Tutti, ma proprio tutti, lo tempestavano di domande sul virus: quanto durerà, come ci cureremo. E lui rispondeva, come un divulgatore scientifico fa. Che lo facesse pure con estrema chiarezza è un dettaglio.
Roberto Burioni, virologo al San Raffaele, non si è mai tirato indietro davanti ai mass media desiderosi di chiarimenti nel cuore della pandemia. Poi però si è pure sentito dire: «Sei sempre in tv, vieni pagato per altro, parli sempre». E lui, che è un uomo di scienza e non punta a fare il prezzemolino da prima serata, ha capito che era arrivato il momento di sparire dai riflettori. Era il 30 maggio quando l'infettivologo ha dichiarato: «Basta tv, basta interviste». E così ha fatto, usando come unico canale di comunicazione Twitter e i social. «Lì quotidianamente cerco di spiegare le novità scientifiche e chiarire ciò che accade».
Burioni è stato il primo, forse l'unico, a scegliere di limitare i suoi interventi televisivi, senza aspettare nessun Giorgio Trizzino della situazione. Lo ha fatto per buon senso. «Faccio il medico e voglio continuare a farlo - aveva dichiarato - Ho il solo desiderio di tornare in aula dai miei studenti che mi mancano». Per altro oggi Burioni, essendo professore universitario, con la cattedra di Microbiologia e Virologia all'università Vita e Salute San Raffaele, potrebbe dire in tv ciò che crede senza bisogno di nessuna autorizzazione da parte della sua struttura ospedaliera. Ma non intende farlo ancora per un bel po'.
La scelta era stata dettata, dice ora, «da un senso di misura» che non tutti hanno. «Pensare che, prima di maggio, io non andavo nelle trasmissioni a dibattere di Covid, andavo solo da Fabio Fazio la domenica sera per mezz'ora. Quindi semmai rubavo del tempo alla partita e non certo al laboratorio». Tanto gli era bastato per rendersi conto, come dichiarò la scorsa primavera, che «i tempi della tv non sono quelli della scienza. Si viene travisati. Mi hanno attribuito di tutto».
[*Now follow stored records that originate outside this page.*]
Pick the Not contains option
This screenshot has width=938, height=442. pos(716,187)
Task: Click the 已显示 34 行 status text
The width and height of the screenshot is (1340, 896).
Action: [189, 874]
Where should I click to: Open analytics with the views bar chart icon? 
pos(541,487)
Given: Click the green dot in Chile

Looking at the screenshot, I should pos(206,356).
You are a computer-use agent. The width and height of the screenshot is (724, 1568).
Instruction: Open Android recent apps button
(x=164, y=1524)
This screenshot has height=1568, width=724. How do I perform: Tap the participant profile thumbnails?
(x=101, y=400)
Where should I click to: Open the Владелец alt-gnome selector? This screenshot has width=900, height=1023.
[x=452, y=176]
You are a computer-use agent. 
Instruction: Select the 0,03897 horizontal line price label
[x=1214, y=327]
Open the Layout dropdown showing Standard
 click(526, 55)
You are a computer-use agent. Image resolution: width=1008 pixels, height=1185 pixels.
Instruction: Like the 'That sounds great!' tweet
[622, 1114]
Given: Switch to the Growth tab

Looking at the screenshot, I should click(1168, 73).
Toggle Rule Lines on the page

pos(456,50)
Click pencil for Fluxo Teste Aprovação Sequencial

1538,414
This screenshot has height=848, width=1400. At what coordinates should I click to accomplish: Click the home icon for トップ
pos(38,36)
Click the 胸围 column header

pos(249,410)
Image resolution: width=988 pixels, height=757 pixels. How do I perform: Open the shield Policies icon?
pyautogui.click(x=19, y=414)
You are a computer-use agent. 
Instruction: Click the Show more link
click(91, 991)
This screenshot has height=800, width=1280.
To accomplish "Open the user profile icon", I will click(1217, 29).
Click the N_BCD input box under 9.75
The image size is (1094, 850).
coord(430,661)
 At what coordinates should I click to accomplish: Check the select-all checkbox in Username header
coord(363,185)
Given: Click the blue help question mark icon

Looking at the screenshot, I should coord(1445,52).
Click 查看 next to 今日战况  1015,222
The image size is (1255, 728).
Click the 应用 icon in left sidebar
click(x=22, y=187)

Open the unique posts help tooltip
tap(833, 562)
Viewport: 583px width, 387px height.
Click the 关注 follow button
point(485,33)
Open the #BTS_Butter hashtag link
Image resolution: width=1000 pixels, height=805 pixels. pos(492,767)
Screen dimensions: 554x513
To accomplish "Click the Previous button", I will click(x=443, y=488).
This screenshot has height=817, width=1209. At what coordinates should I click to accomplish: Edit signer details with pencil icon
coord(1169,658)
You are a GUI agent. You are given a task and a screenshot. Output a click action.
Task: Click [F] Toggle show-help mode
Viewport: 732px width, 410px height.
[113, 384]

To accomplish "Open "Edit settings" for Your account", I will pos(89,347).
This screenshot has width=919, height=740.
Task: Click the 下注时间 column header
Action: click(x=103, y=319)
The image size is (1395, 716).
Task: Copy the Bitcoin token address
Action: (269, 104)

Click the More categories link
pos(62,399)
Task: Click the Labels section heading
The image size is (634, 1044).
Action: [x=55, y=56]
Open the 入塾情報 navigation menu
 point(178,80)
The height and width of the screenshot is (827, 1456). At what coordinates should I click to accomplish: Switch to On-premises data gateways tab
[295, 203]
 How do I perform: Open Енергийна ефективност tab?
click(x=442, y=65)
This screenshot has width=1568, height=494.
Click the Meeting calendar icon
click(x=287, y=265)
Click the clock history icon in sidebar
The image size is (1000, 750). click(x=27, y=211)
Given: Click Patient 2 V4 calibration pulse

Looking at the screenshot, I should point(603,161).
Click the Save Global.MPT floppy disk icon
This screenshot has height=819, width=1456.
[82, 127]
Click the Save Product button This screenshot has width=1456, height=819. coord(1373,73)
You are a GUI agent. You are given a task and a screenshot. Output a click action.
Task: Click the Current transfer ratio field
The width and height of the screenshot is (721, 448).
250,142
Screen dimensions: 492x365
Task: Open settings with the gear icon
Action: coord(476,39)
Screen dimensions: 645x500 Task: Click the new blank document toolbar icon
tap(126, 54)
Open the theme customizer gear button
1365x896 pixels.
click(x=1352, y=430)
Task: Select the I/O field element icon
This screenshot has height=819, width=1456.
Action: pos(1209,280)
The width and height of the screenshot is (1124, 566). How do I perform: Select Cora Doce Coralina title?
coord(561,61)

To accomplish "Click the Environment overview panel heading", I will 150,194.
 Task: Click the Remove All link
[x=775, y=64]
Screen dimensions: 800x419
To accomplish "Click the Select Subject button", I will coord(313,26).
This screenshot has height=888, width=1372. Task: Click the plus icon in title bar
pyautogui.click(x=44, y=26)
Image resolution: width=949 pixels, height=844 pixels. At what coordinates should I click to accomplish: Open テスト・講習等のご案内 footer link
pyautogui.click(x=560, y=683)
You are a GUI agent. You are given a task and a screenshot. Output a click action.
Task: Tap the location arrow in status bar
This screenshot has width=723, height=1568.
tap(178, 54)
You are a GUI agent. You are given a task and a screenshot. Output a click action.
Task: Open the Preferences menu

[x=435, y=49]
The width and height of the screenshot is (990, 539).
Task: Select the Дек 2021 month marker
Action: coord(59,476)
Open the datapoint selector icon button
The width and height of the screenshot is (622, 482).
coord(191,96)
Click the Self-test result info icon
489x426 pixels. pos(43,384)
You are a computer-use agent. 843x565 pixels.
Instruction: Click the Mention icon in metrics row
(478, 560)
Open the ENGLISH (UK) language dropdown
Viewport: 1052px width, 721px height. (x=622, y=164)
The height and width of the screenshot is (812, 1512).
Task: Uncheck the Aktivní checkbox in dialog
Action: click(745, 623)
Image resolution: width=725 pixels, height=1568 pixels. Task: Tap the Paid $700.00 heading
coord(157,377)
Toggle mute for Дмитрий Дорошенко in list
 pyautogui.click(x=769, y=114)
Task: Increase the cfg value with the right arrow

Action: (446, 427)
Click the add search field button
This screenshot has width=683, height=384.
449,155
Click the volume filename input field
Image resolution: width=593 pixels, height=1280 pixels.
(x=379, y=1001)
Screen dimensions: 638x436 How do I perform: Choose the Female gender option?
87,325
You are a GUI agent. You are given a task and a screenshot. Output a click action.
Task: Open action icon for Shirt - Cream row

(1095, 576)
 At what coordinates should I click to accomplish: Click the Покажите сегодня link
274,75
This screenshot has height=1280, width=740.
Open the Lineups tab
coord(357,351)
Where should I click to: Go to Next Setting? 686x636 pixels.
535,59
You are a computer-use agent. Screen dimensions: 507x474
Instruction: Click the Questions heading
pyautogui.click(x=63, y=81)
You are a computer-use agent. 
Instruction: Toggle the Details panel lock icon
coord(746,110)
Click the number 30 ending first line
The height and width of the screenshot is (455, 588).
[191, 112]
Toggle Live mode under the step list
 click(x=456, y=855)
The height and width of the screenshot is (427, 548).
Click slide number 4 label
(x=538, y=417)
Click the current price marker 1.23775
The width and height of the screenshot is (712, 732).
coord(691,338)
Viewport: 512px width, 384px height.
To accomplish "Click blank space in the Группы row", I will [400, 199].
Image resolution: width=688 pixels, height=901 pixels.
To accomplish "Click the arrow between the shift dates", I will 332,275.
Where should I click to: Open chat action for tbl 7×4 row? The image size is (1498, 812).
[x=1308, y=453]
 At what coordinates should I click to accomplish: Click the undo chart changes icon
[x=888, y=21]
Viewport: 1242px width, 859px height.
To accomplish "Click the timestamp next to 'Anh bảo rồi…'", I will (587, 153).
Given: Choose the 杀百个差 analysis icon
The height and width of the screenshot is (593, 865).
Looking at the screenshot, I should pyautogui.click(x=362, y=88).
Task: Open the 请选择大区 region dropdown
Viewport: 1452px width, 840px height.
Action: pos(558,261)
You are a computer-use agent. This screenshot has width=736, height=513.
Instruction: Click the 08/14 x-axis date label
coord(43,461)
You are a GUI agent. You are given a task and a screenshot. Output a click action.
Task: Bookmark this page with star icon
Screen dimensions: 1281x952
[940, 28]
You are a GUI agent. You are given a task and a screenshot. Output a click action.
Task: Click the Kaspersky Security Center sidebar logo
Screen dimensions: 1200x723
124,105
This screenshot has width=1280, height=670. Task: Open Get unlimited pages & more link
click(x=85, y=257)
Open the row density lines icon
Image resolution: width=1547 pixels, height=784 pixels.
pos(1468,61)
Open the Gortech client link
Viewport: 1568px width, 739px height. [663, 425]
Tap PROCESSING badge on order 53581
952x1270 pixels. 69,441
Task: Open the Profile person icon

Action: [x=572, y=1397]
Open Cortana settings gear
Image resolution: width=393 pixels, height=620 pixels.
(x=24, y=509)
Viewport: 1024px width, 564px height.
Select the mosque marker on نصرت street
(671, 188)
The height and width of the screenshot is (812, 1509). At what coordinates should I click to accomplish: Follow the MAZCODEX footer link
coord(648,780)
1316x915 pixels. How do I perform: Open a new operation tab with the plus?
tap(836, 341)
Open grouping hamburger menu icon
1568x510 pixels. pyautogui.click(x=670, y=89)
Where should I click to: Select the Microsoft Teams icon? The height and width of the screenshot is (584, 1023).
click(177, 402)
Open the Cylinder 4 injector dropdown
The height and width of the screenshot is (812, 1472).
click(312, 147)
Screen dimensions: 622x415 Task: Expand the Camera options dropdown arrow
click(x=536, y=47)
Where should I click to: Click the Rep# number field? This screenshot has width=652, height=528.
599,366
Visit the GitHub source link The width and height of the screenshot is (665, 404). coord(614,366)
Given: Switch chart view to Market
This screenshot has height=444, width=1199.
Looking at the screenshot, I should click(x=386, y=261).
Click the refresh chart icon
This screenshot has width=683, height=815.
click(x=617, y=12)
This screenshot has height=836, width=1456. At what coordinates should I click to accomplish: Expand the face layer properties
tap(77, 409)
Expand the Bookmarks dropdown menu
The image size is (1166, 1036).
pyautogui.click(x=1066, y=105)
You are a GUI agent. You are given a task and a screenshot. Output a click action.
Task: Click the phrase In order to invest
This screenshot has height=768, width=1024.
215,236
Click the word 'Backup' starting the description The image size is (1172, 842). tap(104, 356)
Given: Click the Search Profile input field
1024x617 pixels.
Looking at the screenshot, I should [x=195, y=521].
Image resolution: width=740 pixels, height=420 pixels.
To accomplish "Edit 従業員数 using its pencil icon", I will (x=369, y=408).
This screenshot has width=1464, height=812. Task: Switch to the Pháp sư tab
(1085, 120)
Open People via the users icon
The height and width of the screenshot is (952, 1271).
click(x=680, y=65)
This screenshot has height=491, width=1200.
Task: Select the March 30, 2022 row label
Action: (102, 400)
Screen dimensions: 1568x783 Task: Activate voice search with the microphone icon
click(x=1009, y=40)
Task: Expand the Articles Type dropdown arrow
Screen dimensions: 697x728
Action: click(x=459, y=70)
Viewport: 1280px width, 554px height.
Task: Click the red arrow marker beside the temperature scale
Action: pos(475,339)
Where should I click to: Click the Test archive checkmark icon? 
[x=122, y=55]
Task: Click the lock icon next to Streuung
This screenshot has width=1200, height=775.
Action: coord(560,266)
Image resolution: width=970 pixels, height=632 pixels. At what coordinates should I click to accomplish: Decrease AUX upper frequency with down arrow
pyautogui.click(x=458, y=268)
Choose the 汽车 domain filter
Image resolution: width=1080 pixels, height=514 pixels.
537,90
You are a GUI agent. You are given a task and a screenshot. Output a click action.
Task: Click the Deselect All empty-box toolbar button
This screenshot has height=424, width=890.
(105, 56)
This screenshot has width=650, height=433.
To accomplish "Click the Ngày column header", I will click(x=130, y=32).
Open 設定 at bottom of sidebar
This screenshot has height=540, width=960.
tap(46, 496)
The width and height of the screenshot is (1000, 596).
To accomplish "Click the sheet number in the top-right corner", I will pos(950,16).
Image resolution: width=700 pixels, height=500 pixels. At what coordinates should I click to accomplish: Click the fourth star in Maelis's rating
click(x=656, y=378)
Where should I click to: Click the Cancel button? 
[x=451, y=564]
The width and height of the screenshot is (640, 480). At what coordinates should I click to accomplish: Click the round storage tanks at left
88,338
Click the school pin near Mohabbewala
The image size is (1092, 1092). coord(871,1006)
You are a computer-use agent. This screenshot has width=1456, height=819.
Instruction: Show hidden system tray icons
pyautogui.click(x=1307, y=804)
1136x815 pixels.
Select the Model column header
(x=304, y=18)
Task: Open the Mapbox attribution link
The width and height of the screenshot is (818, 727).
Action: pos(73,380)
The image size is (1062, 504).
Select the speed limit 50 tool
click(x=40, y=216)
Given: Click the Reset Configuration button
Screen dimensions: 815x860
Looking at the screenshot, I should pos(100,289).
Da uomo di scienza, il virologo aveva capito una cosa: la sovraesposizione rende antipatici, anche quando si è bravi a comunicare e si dicono cose sensate. E lui, che era già parecchio sovraesposto sulla battaglia pro vaccini da ben prima che il Covid gelasse le nostre vite, ha fatto quel passo indietro che gli ha permesso di mantenere intatta l'autorevolezza di ciò che dice. Ha imparato però a usare molto bene i social.
E da lì approfondisce, chiarisce, corregge, posta articoli scientifici e aiuta a interpretare ciò che altrimenti non sarebbe comprensibile da noi non virologi. Gli hater non mancano nemmeno sui social, anzi. Ma ormai ha imparato a gestirli, consapevole che comunque i canali per sostenere la scienza e le vaccinazioni vanno trovati.